Texto de lectura
▬▬▬▬▬▬▬▬▬▬
Para la responsabilidad del empleado público resulta de especial interés la tercera causa de justificación: el ejercicio legítimo de un derecho, oficio o cargo, y, en particular, el cumplimiento de un deber.
Respecto al ejercicio legítimo de un derecho, han sido varios los pronunciamientos judiciales, en particular, en el orden administrativo, que han apreciado esta causa de justificación en el ejercicio de derechos fundamentales, como el derecho a la salud, a la asociación o a la libertad de expresión, entre otros. De esta forma, algunas conductas que implicaban el ejercicio de estos derechos no han podido ser objeto de sanción disciplinaria aun siendo típicas, es decir, aun siendo constitutivas de un tipo disciplinario (Cfr. Bueno Armijo, 2010d, pp. 234-248)70.
En cuanto al cumplimiento de un deber, tal vez sea la causa de justificación que más se aprecia tanto en el orden penal como administrativo en relación con la exigencia de responsabilidad disciplinaria a los empleados públicos. Un ejemplo es el caso de desobediencia por parte del empleado público de un mandato u orden por una autoridad o superior jerárquico cuando este resulte manifiestamente contrario al ordenamiento jurídico; causa de justificación recogida por el legislador tanto en el ámbito penal (CPen, 1995, art. 410; y CP Militar, 2015, art. 44.3) como en el disciplinario [TREBEP, 2015, art. 95.2 i); y LORDGC, 2007, art. 7.5]. El respeto a la Constitución y al ordenamiento jurídico (TREBEP, 2015, arts. 52 y 53.1) no solo justifica, sino que exige la desobediencia de dichas órdenes. Tal desobediencia no constituye solo una causa de justificación, sino un deber del empleado público [Tribunal Supremo, sentencia 32/2018, FJ 2]71.
▬▬▬▬▬▬▬▬▬▬
Instrucción 1
En el texto sobre la responsabilidad del empleado público, ¿qué causa de justificación se señala como la que quizá más se aprecia tanto en el orden penal como en el administrativo?
Instrucción 2
Prosiga el texto sobre la responsabilidad del empleado público a partir de su última oración.
Los datos no guardan relación alguna con el texto sobre la responsabilidad del empleado público.

Datos
▬▬▬▬▬▬▬▬▬▬
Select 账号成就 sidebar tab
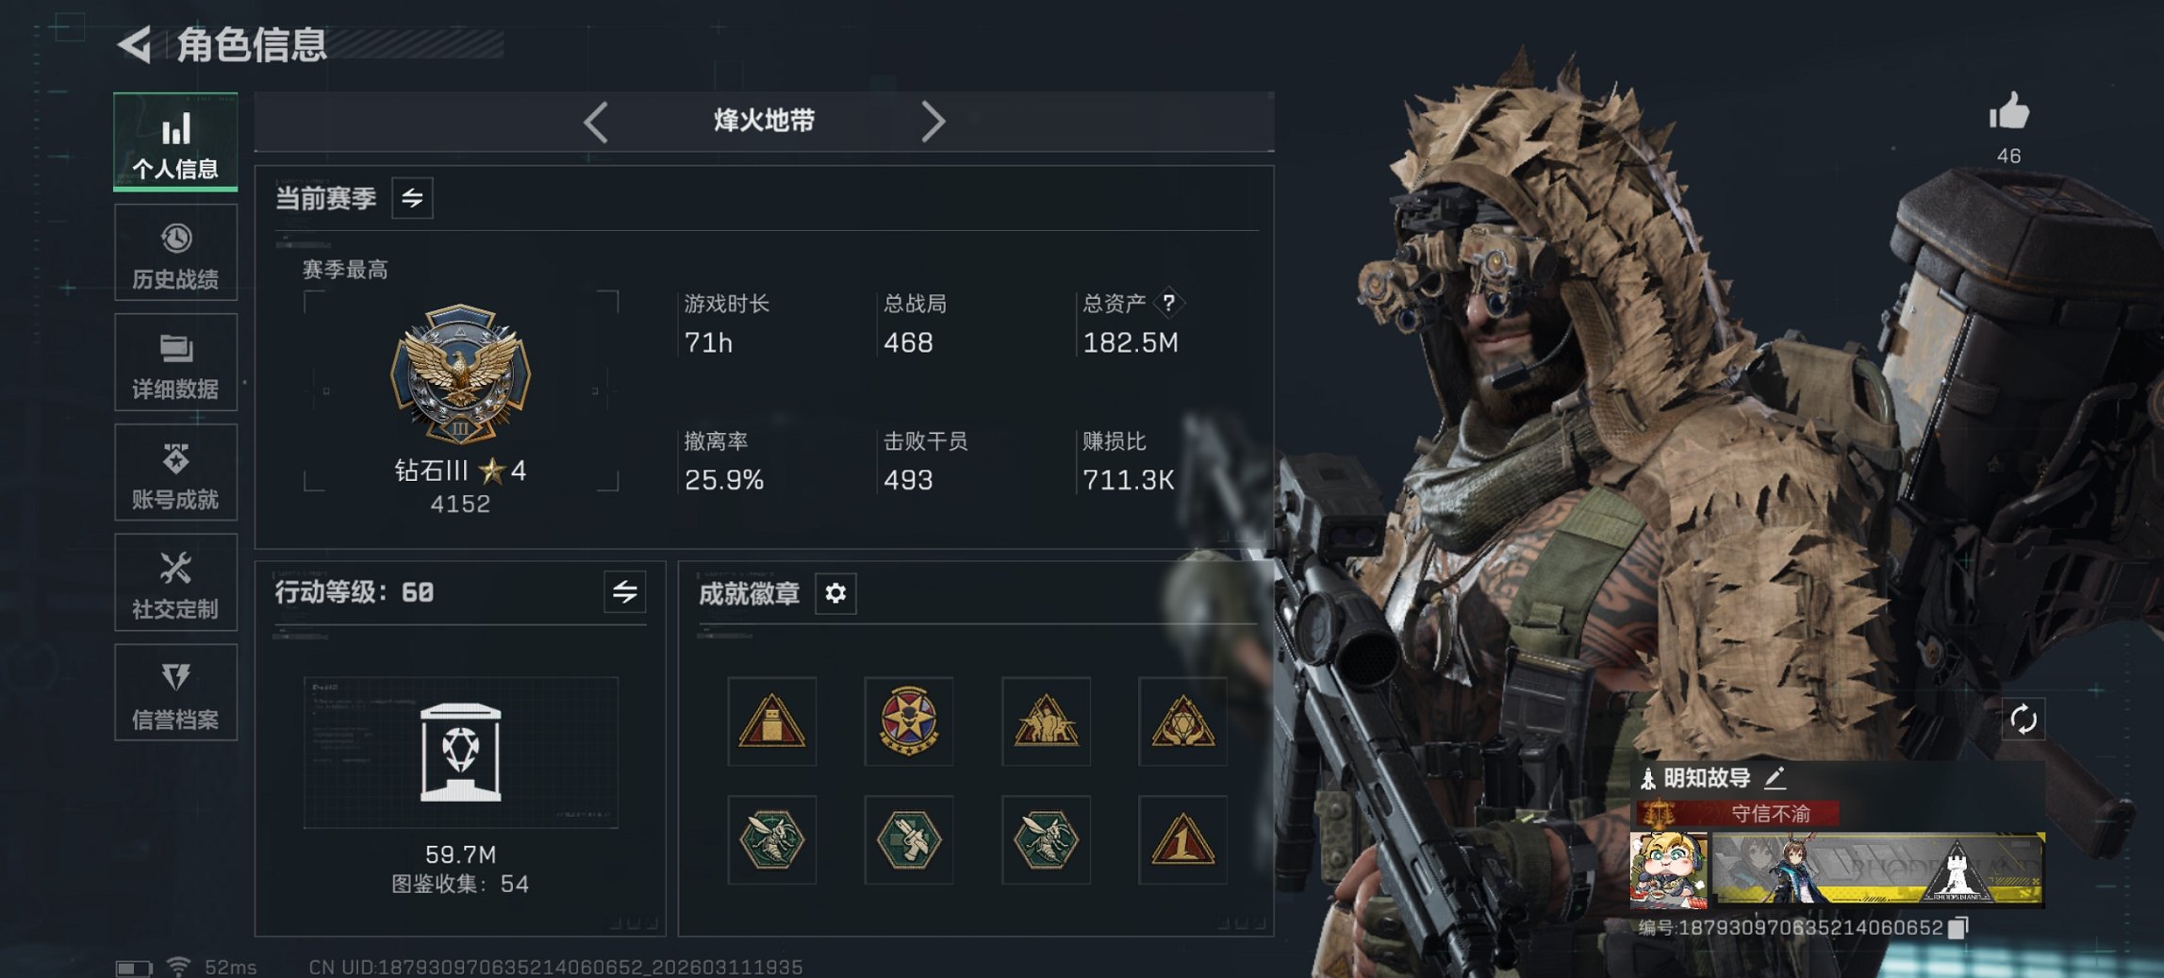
▬▬▬▬▬▬▬▬▬▬
Respuesta redactada 1
El cumplimiento de un deber.

Respuesta redactada 2
2.3.3. Principio de culpabilidad
El tercer elemento que completa la definición del supra-concepto de ilícito es el de la culpabilidad. A pesar de su falta de proclamación expresa, se acepta unánimemente la consagración de este principio por la Constitución Española, «como exigencia derivada del artículo 25.1 CE, según la cual nadie puede ser condenado o sancionado sino por hechos que le puedan ser imputados a título de dolo o culpa» [Tribunal Supremo, sentencia de 19 de mayo de 1998, FJ 2]72 y como consecuencia lógica de la presunción de inocencia consagrada en el artículo 24.2 CE [Tribunal Constitucional, sentencia 76/1990, FJ 8 B)]. Por tanto, dice el Tribunal Supremo, «no basta con que la conducta sea antijurídica y típica, sino que también es necesario que sea culpable, esto es, consecuencia de una acción u omisión imputable a su autor por malicia o imprudencia, negligencia o ignorancia excusable» [Tribunal Supremo, sentencia de 12 de mayo de 1998, FJ 2; y de 19 de mayo de 1998, FJ 2].
Así lo entendió el legislador, que estableció claramente, en el orden penal, que «no hay pena sin dolo o imprudencia» (CPen, 1995, art. 5) y, en el orden administrativo sancionador, que «solo podrán ser sancionadas por hechos constitutivos de infracción administrativa las personas (…) que resulten responsables de los mismos a título de dolo o culpa» (LRJSP, 2015, art. 28.1). También en el ámbito disciplinario de los empleados públicos se establece, de manera más lacónica, que «la potestad disciplinaria se ejercerá de acuerdo con el principio de culpabilidad» [TREBEP, 2015, art. 94.2 d)]73.
Como sintetiza Bueno Armijo (2018a), la consagración de este principio lleva consigo, al menos, tres consecuencias: a) el principio de personalidad de la sanción; b) la exigencia de dolo o culpa; y c) la prohibición de sanción cuando concurra una causa de exclusión de la culpabilidad (p. 261)74.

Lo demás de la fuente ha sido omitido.